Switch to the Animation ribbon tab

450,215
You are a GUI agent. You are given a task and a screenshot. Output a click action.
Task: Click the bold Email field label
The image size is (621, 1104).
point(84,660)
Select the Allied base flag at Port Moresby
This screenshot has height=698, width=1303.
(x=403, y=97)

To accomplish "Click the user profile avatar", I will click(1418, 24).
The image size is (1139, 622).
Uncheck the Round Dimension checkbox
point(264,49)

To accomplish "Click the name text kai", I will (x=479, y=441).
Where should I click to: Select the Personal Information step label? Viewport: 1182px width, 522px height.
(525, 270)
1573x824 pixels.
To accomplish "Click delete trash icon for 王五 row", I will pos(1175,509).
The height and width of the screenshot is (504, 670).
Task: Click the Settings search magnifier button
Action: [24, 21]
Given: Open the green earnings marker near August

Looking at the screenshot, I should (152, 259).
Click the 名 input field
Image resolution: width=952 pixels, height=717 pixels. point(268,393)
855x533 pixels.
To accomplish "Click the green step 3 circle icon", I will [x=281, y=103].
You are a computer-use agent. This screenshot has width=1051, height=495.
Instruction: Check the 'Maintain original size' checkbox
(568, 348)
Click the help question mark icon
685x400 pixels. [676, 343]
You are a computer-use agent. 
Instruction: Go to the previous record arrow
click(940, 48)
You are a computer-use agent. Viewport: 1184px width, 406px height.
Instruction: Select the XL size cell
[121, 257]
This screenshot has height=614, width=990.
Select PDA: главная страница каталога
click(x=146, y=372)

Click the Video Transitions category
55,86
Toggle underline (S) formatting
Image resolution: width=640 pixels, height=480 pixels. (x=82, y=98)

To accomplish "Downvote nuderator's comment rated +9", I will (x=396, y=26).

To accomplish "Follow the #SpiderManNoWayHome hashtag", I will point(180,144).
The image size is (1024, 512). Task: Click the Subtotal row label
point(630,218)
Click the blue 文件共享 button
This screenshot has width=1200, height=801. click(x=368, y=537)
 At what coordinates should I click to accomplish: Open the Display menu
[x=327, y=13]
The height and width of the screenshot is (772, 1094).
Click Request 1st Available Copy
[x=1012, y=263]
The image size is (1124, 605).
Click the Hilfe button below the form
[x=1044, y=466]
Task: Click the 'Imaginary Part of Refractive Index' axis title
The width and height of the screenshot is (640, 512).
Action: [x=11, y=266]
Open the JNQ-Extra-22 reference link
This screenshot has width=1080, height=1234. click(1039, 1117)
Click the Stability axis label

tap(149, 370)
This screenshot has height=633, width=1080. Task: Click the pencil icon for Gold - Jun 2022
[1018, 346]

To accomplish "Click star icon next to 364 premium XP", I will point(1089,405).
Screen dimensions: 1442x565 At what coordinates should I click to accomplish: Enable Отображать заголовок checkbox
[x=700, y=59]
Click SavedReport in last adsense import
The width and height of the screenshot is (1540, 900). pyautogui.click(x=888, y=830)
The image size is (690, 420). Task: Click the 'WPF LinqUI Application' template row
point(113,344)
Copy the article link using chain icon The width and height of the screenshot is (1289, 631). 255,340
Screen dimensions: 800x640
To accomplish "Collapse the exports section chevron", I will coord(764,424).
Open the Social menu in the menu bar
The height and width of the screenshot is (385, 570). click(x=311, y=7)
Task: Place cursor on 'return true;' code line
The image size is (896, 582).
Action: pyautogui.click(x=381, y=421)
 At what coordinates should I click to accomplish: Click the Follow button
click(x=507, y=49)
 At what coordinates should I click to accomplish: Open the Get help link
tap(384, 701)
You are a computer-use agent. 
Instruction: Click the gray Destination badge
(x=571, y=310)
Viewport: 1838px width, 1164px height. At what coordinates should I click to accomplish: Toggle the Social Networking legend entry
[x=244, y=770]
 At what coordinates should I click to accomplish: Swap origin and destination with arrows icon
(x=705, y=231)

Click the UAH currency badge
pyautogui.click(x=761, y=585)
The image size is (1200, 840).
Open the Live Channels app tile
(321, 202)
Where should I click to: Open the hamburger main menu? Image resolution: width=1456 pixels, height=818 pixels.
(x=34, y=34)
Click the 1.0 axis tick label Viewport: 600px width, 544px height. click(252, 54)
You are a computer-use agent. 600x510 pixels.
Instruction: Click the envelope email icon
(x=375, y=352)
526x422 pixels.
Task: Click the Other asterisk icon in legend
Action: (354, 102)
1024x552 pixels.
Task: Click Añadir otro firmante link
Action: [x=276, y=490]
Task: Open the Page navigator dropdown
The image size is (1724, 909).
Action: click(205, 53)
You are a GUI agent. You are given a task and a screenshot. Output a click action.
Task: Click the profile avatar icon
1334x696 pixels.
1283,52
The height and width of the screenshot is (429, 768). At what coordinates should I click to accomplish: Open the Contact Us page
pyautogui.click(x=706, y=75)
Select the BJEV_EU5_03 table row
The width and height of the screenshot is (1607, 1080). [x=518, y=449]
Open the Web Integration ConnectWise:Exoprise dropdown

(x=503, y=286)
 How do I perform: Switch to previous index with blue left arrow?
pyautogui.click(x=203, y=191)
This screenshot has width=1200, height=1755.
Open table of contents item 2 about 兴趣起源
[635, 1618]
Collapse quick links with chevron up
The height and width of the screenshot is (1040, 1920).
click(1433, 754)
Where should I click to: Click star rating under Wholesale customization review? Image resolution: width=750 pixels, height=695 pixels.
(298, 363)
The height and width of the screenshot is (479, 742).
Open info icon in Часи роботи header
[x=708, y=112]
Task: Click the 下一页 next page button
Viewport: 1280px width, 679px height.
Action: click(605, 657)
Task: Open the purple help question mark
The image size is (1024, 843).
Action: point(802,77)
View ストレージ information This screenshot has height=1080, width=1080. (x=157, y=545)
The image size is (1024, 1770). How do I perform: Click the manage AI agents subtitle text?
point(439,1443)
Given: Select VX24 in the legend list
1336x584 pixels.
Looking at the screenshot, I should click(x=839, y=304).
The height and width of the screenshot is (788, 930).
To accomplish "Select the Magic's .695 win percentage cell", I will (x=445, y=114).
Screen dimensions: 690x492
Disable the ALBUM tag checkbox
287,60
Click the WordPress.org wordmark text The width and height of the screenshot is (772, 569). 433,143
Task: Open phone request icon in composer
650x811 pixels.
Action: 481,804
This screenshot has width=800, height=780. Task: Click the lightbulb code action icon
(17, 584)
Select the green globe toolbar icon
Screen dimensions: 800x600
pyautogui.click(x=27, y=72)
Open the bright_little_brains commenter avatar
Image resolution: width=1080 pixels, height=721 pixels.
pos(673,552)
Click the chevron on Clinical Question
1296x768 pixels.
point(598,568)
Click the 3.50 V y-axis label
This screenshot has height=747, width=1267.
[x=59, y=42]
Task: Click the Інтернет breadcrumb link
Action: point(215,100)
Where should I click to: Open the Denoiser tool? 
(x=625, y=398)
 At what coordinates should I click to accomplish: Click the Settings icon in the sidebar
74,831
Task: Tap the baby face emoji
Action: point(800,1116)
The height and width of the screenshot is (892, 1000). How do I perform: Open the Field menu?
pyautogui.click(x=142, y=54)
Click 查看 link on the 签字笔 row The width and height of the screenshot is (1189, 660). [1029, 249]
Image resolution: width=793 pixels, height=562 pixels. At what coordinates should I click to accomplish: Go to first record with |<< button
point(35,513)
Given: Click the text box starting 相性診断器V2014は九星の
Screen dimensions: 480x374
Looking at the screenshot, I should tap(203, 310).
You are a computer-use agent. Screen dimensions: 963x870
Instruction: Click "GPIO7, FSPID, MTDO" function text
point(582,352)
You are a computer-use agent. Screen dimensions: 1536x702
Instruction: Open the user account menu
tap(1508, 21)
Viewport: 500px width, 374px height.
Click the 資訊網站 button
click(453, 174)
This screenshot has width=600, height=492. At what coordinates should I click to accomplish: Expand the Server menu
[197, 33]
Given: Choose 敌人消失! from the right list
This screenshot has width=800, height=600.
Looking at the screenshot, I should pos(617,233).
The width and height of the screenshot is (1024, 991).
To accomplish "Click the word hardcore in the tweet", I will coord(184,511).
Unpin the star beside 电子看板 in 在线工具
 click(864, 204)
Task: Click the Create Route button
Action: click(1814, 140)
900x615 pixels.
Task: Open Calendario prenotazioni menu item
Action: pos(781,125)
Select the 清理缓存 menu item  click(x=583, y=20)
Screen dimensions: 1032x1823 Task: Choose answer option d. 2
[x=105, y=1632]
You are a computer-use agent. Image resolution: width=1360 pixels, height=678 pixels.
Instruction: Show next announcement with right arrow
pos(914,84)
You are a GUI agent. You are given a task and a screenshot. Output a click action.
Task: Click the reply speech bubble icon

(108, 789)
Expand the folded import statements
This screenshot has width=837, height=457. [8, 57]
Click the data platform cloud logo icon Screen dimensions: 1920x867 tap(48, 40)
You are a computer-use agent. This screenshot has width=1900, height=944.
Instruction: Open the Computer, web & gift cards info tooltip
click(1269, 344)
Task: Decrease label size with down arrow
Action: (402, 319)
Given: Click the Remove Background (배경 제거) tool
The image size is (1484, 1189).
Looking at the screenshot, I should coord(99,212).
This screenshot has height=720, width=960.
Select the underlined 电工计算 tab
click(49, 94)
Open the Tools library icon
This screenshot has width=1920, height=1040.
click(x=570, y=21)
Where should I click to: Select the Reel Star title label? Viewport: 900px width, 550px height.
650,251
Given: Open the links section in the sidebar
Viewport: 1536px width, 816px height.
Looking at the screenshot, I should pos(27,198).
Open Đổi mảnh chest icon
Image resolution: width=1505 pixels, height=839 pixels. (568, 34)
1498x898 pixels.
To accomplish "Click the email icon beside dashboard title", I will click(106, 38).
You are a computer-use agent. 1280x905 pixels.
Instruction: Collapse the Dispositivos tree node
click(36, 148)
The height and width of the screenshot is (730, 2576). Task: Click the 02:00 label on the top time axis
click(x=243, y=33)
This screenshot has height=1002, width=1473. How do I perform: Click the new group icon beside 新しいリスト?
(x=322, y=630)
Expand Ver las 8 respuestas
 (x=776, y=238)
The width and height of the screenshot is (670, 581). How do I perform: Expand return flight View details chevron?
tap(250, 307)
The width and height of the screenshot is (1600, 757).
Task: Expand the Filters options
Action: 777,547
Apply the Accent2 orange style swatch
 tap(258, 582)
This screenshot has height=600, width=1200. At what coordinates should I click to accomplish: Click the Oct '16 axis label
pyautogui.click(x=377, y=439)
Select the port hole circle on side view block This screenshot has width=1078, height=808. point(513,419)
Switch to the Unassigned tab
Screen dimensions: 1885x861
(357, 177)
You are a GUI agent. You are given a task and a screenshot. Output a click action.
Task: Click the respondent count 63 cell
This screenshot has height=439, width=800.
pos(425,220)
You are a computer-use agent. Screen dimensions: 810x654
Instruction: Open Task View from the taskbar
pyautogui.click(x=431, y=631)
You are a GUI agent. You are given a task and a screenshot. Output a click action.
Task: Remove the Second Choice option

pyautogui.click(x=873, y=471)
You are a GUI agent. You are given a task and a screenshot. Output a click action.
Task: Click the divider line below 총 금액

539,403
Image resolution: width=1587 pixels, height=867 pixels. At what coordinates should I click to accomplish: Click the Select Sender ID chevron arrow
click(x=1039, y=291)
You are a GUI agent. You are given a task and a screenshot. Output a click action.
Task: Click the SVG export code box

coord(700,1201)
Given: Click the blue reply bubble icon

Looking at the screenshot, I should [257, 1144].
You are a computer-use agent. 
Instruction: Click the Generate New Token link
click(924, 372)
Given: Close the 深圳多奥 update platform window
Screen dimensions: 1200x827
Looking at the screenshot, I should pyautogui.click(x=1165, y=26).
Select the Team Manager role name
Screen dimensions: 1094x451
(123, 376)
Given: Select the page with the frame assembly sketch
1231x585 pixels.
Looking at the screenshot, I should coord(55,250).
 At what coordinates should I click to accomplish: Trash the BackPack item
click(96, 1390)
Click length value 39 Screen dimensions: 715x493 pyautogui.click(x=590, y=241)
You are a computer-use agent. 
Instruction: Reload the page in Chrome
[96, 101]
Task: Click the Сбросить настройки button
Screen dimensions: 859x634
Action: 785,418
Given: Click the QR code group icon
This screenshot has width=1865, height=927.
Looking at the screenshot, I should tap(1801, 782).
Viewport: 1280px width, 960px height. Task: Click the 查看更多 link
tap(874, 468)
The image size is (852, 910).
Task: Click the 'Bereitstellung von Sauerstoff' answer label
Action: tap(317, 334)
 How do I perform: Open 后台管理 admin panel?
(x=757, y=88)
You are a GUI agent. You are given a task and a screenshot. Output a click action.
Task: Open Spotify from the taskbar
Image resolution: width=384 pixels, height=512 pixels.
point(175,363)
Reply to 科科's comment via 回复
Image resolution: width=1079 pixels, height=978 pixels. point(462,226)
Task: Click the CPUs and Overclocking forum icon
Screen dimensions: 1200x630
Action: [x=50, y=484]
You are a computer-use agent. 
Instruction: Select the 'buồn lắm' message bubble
______
Search the entries above for the word "avatar" and copy each line where it appears.

◆ **OUTPUT OF THE EXERCISE**:
To accomplish "Click the user profile avatar", I will click(1418, 24).
Task: Click the profile avatar icon
Open the bright_little_brains commenter avatar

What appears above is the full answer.